We all have engaged Boards that impart their strategic insights and support management in their decision-making. We all have members that lend us the time and talent of their subject matter experts which allows us to ‘punch above our weight’. We all have skilled staff that have given ACI a strong voice on World and Regional stages, in keeping with the vision of our founders. We all struggle along with our members in this time of crisis, but we work together in the understanding that our members need us now more than ever.

Looking back at the World office, I see two key milestones in our maturation. The first was the relocation to Montréal in 2011, a decision made by the World Governing Board and ratified by the World General Assembly in Bermuda in November 2010.

The physical proximity with the International Civil Aviation Organization (ICAO) enabled our subject matter experts to have daily contact with counterparts at ICAO. As a result, ICAO learned more about airports, we learned more about ICAO, and significantly more fit-for-purpose decisions benefitting both airports and their regulators were made.

The other milestone was the launch and success of the Airport Excellence (APEX) in Safety programme, which solidified ACI’s status as a respected solution provider. Not only did the programme help our members, but it also helped ICAO and regulators achieve their goals of raising safety standards worldwide.

This was followed by APEX in Security, which was developed at the request of both members and regulators and will likely reach into other important airport disciplines. Prior to the COVID-19 crisis, we were piloting an APEX in Environment programme. 

Even now, as airports and aviation face the challenges of COVID-19, ACI continues to be led by its members’ needs, and diligently provide relevant data and guidance to help airports survive and recover from the global crisis.

Of course, we stand on the shoulders of those that came before us. Our two largest services, the Airport Service Quality (ASQ) programme and Global Training, were put in motion by my predecessors and reflected the evolution and growth of the industry.

ASQ is a response to the growing sophistication and customer-centric nature of an industry that evolved from being mere providers of infrastructure to businesses in their own right. As such, airports seek data and measure their performance, assessing the return on their investments and seeking a competitive advantage.

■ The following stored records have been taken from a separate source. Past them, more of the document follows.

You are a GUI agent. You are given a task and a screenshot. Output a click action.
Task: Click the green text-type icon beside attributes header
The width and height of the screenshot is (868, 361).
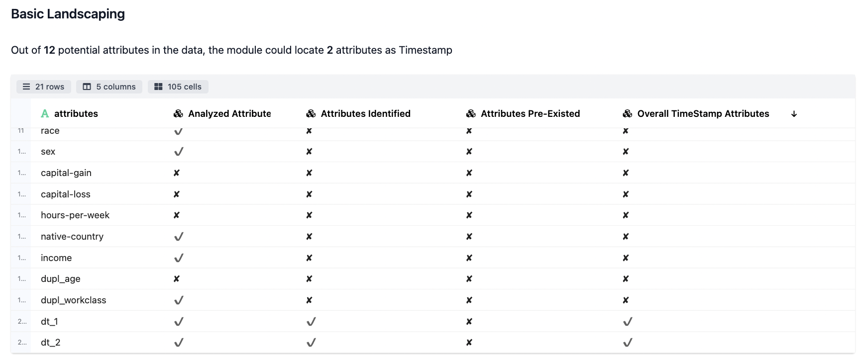[45, 113]
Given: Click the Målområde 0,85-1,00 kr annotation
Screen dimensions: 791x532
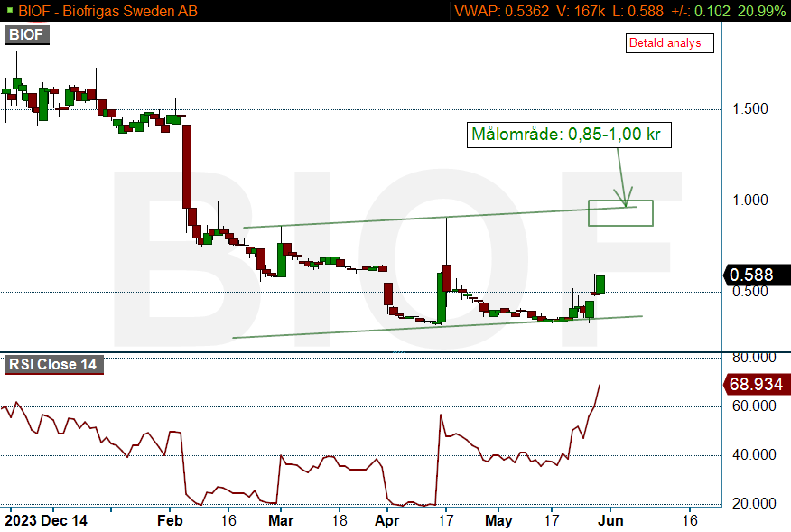Looking at the screenshot, I should (569, 135).
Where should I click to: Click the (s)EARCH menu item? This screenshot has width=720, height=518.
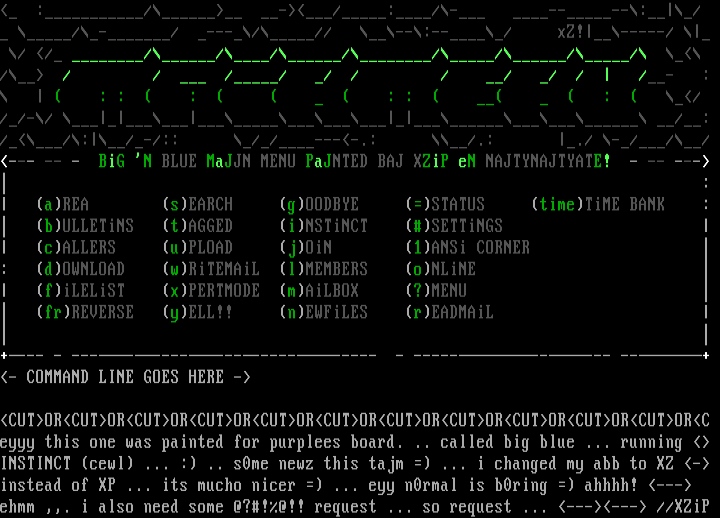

As well, the growth in demand for air services put great pressure on airport management’s ability to recruit and develop a skilled workforce. Responding to this challenge, ACI developed and has grown its educational offerings, in multiple channels: classroom, on-line, in-house, and now we are developing the ‘virtual’ classroom in response to worldwide travel restrictions.

We can expect more innovations in the weeks, months and years ahead. Even before the COVID-19 disaster, we have looked ahead to what the airport world could be.

Ongoing projects such as Smart Security and NEXXT started before the pandemic and will help our industry get to the next generation of passenger, baggage, cargo and aircraft processing. We will soon publish the Smart Security Vision 2040, which had envisioned a ‘touchless’ passenger journey before ‘touch’ became a health hazard.

Working with our members, our industry colleagues and our regulatory communities, ACI will be part of the solution to gain the resilience to the myriad of shocks that our industry, our world, faces. We have new ones, like new contagious diseases, and we have old ones like climate change.

As someone who was an ACI member in three different Regions, who was an airport member and a World Business Partner before coming to work for the organisation, my faith in, and support for, Airports Council International is boundless.

I bid you all a fond farewell as I step aside. I will remain a participant on a part-time basis and wish the best for our great industry. These are all needed to run an environment where employees are not necessarily employed by the airport but where everyone must work together for an efficient system.